Segment Start: Records for this task

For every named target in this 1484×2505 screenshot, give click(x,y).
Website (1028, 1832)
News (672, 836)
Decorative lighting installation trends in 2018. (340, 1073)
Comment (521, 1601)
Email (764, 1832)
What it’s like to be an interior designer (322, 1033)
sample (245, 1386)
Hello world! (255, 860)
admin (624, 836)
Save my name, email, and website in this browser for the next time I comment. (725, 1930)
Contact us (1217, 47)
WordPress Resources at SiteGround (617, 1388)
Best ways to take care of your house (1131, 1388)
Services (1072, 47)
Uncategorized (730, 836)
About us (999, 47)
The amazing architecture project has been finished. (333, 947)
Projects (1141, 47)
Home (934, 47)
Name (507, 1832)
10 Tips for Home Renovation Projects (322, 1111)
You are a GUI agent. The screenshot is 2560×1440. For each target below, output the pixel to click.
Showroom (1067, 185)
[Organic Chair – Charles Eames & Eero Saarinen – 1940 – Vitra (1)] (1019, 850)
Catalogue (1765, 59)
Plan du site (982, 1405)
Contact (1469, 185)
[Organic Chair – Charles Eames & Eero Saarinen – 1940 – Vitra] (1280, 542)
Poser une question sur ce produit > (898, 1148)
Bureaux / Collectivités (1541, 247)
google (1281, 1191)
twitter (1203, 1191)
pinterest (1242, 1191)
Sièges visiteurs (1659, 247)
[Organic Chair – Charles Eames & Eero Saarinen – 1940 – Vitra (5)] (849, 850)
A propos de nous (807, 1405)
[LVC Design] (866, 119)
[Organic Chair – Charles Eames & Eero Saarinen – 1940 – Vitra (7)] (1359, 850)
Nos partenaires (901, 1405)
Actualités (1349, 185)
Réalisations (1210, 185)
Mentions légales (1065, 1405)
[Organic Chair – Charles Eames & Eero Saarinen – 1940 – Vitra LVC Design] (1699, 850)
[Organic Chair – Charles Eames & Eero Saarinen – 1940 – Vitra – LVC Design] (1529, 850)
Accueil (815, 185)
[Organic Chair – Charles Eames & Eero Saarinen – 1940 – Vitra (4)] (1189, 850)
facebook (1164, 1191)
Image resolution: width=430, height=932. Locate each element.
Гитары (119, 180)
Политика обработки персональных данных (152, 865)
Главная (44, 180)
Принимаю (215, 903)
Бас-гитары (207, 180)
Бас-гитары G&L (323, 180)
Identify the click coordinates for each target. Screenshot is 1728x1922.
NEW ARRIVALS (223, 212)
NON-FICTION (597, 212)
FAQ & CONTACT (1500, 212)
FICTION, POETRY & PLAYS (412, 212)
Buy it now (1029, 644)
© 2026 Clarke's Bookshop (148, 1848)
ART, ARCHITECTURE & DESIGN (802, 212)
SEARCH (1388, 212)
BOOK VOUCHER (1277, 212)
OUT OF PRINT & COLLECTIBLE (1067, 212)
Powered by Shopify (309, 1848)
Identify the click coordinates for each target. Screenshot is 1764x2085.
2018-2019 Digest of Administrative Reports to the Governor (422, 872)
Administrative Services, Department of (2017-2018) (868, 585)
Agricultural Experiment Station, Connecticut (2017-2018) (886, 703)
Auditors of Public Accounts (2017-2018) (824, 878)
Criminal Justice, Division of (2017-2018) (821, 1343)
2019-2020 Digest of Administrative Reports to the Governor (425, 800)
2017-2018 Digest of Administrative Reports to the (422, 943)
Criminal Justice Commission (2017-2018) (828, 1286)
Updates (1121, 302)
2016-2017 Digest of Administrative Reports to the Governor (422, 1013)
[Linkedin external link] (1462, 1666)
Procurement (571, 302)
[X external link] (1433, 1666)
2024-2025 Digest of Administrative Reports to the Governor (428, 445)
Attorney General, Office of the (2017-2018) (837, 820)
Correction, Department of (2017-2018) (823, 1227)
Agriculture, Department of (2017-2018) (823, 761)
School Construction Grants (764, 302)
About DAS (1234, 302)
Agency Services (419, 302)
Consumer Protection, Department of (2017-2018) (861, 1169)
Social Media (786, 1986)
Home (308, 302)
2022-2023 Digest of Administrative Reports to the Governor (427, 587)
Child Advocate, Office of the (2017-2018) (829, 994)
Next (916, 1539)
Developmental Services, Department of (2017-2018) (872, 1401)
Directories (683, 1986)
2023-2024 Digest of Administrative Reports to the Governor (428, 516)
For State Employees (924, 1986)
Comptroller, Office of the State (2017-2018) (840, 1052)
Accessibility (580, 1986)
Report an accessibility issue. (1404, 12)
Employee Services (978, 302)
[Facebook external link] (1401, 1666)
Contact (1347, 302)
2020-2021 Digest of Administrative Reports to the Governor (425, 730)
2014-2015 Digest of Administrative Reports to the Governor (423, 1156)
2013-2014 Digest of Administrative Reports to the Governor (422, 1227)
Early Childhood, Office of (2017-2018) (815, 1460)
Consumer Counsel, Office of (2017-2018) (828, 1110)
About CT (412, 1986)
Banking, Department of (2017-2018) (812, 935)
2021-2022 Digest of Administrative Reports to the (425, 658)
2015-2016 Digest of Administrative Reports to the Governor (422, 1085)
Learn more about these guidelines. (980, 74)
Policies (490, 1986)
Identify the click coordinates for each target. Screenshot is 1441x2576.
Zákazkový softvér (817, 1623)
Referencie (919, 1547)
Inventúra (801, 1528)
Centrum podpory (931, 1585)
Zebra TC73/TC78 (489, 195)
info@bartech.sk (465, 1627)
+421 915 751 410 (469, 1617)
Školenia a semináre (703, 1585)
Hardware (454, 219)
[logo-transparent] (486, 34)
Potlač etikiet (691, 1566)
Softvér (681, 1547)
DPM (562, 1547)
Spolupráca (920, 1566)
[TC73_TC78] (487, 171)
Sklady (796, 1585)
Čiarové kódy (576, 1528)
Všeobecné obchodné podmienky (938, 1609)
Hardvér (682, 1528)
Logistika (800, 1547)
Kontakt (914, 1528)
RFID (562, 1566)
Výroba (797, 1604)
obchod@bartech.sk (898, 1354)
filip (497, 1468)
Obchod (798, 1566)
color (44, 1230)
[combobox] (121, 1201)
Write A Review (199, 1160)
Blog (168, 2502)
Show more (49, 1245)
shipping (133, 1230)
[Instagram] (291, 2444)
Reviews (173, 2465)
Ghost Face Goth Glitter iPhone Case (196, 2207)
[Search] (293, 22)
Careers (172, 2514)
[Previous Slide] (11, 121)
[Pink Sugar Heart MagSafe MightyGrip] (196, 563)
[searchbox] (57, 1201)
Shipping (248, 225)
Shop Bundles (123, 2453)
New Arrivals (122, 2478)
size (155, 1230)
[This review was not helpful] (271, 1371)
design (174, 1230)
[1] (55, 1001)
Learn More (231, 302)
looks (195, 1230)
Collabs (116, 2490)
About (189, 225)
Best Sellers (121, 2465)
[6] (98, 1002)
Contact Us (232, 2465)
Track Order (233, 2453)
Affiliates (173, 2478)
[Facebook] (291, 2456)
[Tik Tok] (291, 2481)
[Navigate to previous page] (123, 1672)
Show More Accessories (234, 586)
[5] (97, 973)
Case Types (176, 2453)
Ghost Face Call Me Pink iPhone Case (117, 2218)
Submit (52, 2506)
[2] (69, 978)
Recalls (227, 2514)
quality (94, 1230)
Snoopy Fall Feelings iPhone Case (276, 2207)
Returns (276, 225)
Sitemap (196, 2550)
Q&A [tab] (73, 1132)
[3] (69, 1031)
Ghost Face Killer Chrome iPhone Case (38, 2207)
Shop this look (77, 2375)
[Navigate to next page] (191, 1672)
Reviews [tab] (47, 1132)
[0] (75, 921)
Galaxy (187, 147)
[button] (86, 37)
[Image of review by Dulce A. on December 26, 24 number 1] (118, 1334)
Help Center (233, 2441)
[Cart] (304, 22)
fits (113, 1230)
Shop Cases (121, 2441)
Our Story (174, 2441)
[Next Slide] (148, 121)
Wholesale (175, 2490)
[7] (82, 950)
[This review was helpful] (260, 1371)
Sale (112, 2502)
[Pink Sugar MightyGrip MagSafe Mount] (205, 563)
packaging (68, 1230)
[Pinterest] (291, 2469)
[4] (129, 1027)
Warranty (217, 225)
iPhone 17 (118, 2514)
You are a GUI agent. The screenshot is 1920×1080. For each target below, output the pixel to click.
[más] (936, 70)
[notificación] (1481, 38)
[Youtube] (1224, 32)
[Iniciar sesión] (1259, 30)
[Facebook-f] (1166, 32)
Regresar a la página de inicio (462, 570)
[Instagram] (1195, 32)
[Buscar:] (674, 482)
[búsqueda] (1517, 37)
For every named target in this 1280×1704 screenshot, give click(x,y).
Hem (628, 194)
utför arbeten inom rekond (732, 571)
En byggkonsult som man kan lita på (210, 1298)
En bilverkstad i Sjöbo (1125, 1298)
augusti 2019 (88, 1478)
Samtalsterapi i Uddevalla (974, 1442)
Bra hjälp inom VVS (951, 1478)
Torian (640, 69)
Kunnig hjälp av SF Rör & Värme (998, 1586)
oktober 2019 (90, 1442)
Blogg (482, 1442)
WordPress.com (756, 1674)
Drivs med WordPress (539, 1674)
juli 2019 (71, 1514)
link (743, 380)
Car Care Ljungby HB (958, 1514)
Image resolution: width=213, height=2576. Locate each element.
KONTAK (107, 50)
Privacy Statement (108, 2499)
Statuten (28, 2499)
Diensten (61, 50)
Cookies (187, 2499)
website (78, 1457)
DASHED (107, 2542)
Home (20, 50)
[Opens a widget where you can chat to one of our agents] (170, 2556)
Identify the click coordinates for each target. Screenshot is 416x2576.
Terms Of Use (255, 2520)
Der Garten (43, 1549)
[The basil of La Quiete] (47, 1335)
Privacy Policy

Segment End: Records for this task

- What you are asked to do
From the records above, reproduce exactly the lines from the one with "filip (497, 1468)" to the one with "[Previous Slide] (11, 121)", both included, and no others.

- Exercise solution
filip (497, 1468)
Obchod (798, 1566)
color (44, 1230)
[combobox] (121, 1201)
Write A Review (199, 1160)
Blog (168, 2502)
Show more (49, 1245)
shipping (133, 1230)
[Instagram] (291, 2444)
Reviews (173, 2465)
Ghost Face Goth Glitter iPhone Case (196, 2207)
[Search] (293, 22)
Careers (172, 2514)
[Previous Slide] (11, 121)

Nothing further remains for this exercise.